Du coup, chacun gère l’information pour ce qu’elle est : un instrument de pouvoir à obtenir à tout prix et à délivrer avec parcimonie, créant dans les équipes des effets de tour de Babel, tant indéchiffrables que stérilisants pour quiconque aurait la velléité d’une salutaire initiative partagée. Comment, dans ces conditions, prétendre manager les connaissances, ce qui constitue plus que jamais le véritable nerf de la guerre ? Car la problématique de la coopération ne saurait, en effet, faire l’impasse sur la dimension psychologique et affective des relations professionnelles ; la connaissance est une notion intimement liée à l’humain, à ses modes de représentations, à ses désirs et ses tabous.

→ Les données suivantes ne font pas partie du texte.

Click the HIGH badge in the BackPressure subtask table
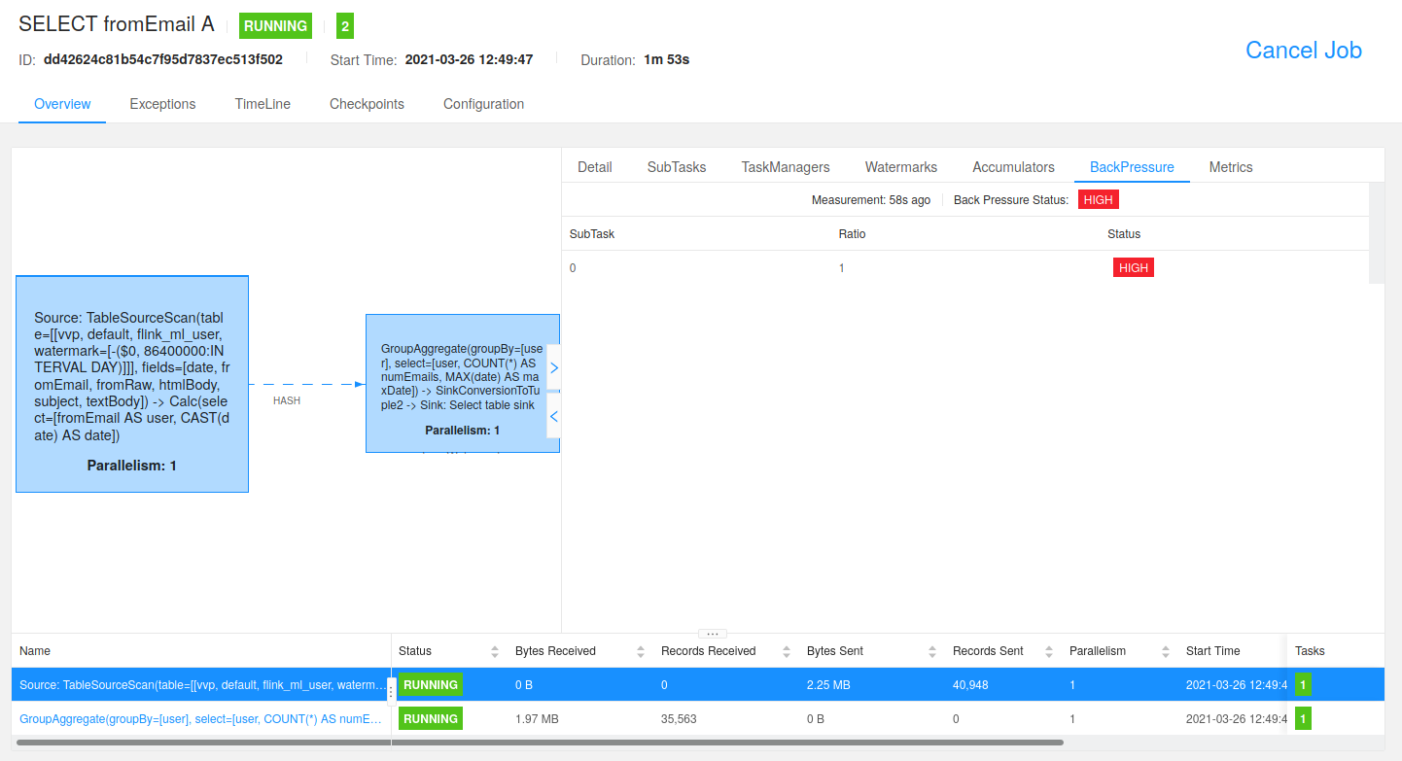(x=1133, y=267)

C’est déjà vrai en temps de paix… alors en temps de guerre !

Je ne résiste pas à citer ici Patrick Tudoret, car sa plume va droit au but : « Nous savons, pour avoir un commerce littéraire avec Gracian, Castiglione ou La Rochefoucauld, que toute forme de savoir-vivre procède de quelque savoir-feindre ou au moins d’un savoir-paraître. Un lent apprentissage de la navigation sociale et quinze bonnes années passées au cœur de l’entreprise nous ont confirmé que - plus que jamais - y règnent les lois informelles d’une puissante féodalité. Suzerains et vassaux y orchestrent une liturgie où le favori d’un jour encourt, à tout moment, bannissement ou disgrâce ; où, souvent, le contrat social est un jeu d’allégeances. On sait, depuis Aristote, que toute organisation est voluptueusement politique. Vaste entrelacs d’intérêts, collectifs et privés, d’affects vaguement policés, de non-dits, d’enthousiasmes violents, de vanités blessées, l’entreprise est un formidable réseau de langage, de rites. De quoi, en tout cas, laisser perplexe un ethnologue du CNRS, rompu aux pires complexités des sociétés tribales… »[1]

Collaboration et coopération

La logique de communautés d’intérêts, qu’elle soit structurée autour de pratiques professionnelles ou de projets transversaux par exemple, est naturellement susceptible de favoriser une logique de partage et de coopération. La reconnaissance par les pairs et la proximité avec les centres d’intérêts effectifs sont évidemment, dans cette optique, des atouts réels. Mais croire que réunir des personnes qui partagent un même centre d’intérêt suffit à les inciter à partager ce qui fait leur pouvoir individuel semble encore bien naïf.

Et pourtant, c’est bien l’interaction entre les individus qui stimule leur intelligence ; l’information et la communication sont des moteurs d’intelligence. La connaissance comme « savoir possédé » est statique. L’intelligence est mobilité, adaptation permanente du savoir, évolution de la connaissance. Et il n’y a pas d’intelligence sans partage. Machiavel lui-même, que l’on invoque volontiers pour caractériser l’art du calcul le plus sophistiqué, affirme que « celui qui veut que les autres lui disent ce qu’ils savent doit leur dire ce qu’il sait ; car le meilleur moyen d’obtenir des informations est d’en donner ».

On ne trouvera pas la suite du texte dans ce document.